The tangent space $T_p(\mathbb R^n)$ at $p\in\mathbb R^n$ is the vector space of all arrows emanating from $p$.
If this is the case, then the tangent space at $p$ can be a vector pointing to any direction. However, intuitively a tangent vector is only meaningful with respect to some kind of geometric object such as a surface or curve where the tangent vector at a point is the vector that only touch the surface or curve at point $p$ if it is extended to a plane or line. My question is how to interpret the word tangent in differential geometry. Is it still consistent with the geometric intuition I have from curve and surfaces, please? Thank you!
In general you define the tangent space to a point $p\in \mathbb R^n$ as the set $$T_p\mathbb R^n=\{(p, v): v\in \mathbb R^n\}=\{p\}\times \mathbb R^n.$$ Notice you may think as the tangent space to $\mathbb R^n$ at $p$ as a copy of $\mathbb R^n$ lying on $p$. Each $T_p\mathbb R^n$ is a vector space with the operations: $$\alpha (p, u)+(p, v)=(p, \alpha u+v).$$
With this it is clear $\{(e_1, p), \ldots, (e_n, p)\}$ is a basis for every $T_p\mathbb R^n$ so $T_p\mathbb R^n\simeq \mathbb R^n$ for each $p\in\mathbb R^n$.
Important: If $p\neq q$ you can't operate $v_p\in T_p\mathbb R^n$ with $v_q\in T_q\mathbb R^n$ for it wouldn't yield a well defined operation.
Now let us consider the tangent space to a surface embedded in $\mathbb R^n$. Let $M\subset \mathbb R^n$ be a surface.

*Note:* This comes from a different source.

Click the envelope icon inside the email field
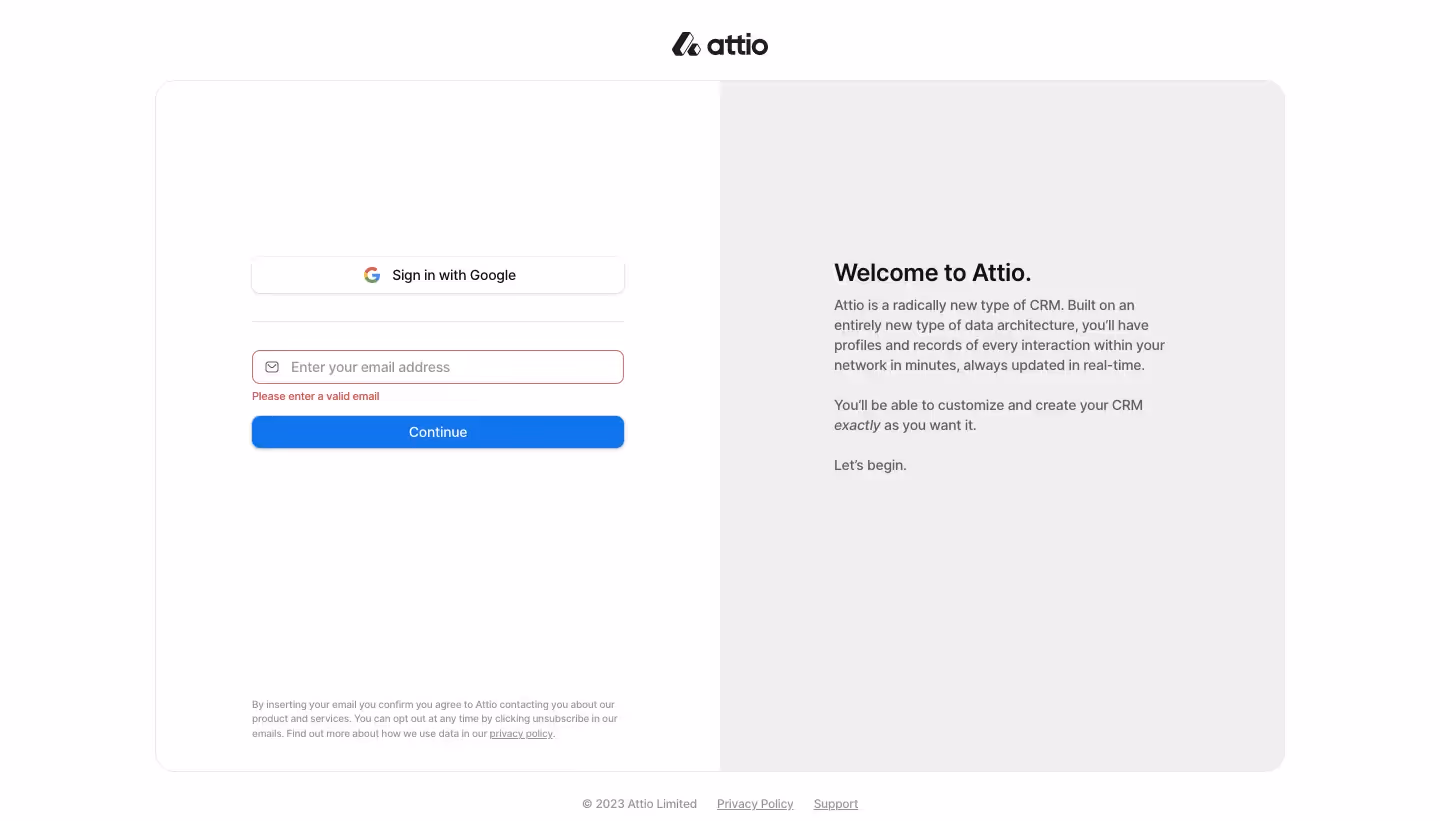The image size is (1440, 821). [x=272, y=367]
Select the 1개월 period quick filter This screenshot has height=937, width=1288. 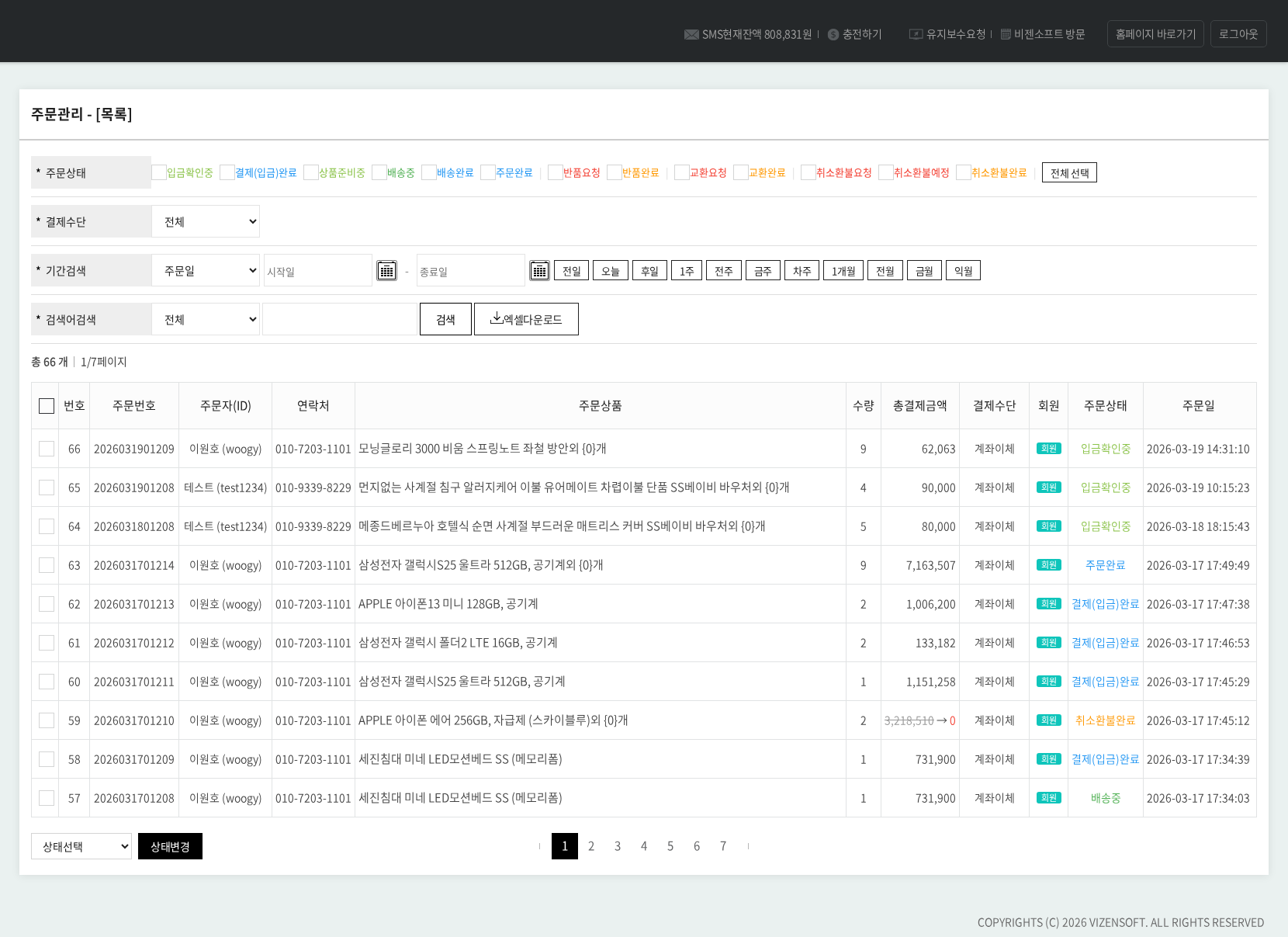[843, 271]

We say $v\in \mathbb R^n$ is a tangent vector to $M$ at $p\in M$ if there exists a differentiable curve $$\gamma:(-\varepsilon, \varepsilon)\longrightarrow M$$ such that $\gamma(0)=p$ and $\gamma^{'}(0)=v$. Again $T_pM$ denotes the set of all tangent vector to $p\in M$.
This above definition agrees with our intuition.
Obs: Again you can show $T_pM$ is a vector space with the natural operations isomorphic to $\mathbb R^{\textrm{dim}(M)}$.
Exercise: Show that $T_pS^n=\{v\in \mathbb R^n: \langle v, p\rangle=0\}$ (as expected).